> _Work task_
Exactly as they appear, restate the lines of the material, from the first through the one containing "floating side panel".
[Exercise material]
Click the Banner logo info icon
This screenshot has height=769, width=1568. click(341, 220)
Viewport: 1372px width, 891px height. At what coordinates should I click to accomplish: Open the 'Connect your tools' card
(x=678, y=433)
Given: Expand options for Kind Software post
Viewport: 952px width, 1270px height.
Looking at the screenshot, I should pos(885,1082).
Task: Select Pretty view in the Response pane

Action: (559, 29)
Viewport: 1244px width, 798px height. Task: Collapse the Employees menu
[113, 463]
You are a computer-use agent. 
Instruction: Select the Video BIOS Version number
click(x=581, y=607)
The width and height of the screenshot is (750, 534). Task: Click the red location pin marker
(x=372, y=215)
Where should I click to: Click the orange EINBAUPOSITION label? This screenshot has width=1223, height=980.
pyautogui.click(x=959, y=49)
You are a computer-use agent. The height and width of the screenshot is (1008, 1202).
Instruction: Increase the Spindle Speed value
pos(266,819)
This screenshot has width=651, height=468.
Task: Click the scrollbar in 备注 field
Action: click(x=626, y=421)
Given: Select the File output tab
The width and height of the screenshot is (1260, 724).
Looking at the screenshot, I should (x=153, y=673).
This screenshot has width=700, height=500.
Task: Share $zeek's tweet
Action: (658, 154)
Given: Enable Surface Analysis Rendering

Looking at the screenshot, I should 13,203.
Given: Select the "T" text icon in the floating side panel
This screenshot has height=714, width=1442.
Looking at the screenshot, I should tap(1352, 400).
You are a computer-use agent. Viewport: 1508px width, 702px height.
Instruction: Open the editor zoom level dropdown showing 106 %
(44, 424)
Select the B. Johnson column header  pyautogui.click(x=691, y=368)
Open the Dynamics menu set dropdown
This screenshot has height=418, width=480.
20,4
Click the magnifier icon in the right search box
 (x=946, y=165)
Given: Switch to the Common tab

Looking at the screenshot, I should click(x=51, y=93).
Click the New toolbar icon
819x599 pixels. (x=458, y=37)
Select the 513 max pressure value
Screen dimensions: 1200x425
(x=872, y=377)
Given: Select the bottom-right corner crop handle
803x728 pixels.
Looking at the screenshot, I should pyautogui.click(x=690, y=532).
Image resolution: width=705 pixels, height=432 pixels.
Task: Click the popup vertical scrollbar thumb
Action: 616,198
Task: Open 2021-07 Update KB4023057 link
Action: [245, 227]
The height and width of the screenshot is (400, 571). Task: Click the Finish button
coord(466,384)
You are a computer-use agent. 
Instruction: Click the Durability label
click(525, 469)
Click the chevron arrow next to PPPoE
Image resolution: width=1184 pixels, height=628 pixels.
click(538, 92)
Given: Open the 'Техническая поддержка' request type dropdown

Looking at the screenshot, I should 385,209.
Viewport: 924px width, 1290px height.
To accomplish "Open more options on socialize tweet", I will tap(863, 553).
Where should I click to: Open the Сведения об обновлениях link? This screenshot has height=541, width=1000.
[/Exercise material]
> _The answer_
Click the Banner logo info icon
This screenshot has height=769, width=1568. click(341, 220)
Viewport: 1372px width, 891px height. At what coordinates should I click to accomplish: Open the 'Connect your tools' card
(x=678, y=433)
Given: Expand options for Kind Software post
Viewport: 952px width, 1270px height.
Looking at the screenshot, I should pos(885,1082).
Task: Select Pretty view in the Response pane

Action: (559, 29)
Viewport: 1244px width, 798px height. Task: Collapse the Employees menu
[113, 463]
You are a computer-use agent. 
Instruction: Select the Video BIOS Version number
click(x=581, y=607)
The width and height of the screenshot is (750, 534). Task: Click the red location pin marker
(x=372, y=215)
Where should I click to: Click the orange EINBAUPOSITION label? This screenshot has width=1223, height=980.
pyautogui.click(x=959, y=49)
You are a computer-use agent. The height and width of the screenshot is (1008, 1202).
Instruction: Increase the Spindle Speed value
pos(266,819)
This screenshot has width=651, height=468.
Task: Click the scrollbar in 备注 field
Action: click(x=626, y=421)
Given: Select the File output tab
The width and height of the screenshot is (1260, 724).
Looking at the screenshot, I should (x=153, y=673).
This screenshot has width=700, height=500.
Task: Share $zeek's tweet
Action: (658, 154)
Given: Enable Surface Analysis Rendering

Looking at the screenshot, I should 13,203.
Given: Select the "T" text icon in the floating side panel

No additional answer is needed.